(Stored data)
++++++++

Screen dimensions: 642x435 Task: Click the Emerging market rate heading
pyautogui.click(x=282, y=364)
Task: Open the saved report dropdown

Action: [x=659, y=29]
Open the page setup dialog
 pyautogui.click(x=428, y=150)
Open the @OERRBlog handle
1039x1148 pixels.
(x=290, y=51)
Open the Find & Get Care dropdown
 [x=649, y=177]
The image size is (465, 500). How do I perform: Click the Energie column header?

++++++++

Return every record above exactly as written.

Screen dimensions: 642x435 Task: Click the Emerging market rate heading
pyautogui.click(x=282, y=364)
Task: Open the saved report dropdown

Action: [x=659, y=29]
Open the page setup dialog
 pyautogui.click(x=428, y=150)
Open the @OERRBlog handle
1039x1148 pixels.
(x=290, y=51)
Open the Find & Get Care dropdown
 [x=649, y=177]
The image size is (465, 500). How do I perform: Click the Energie column header?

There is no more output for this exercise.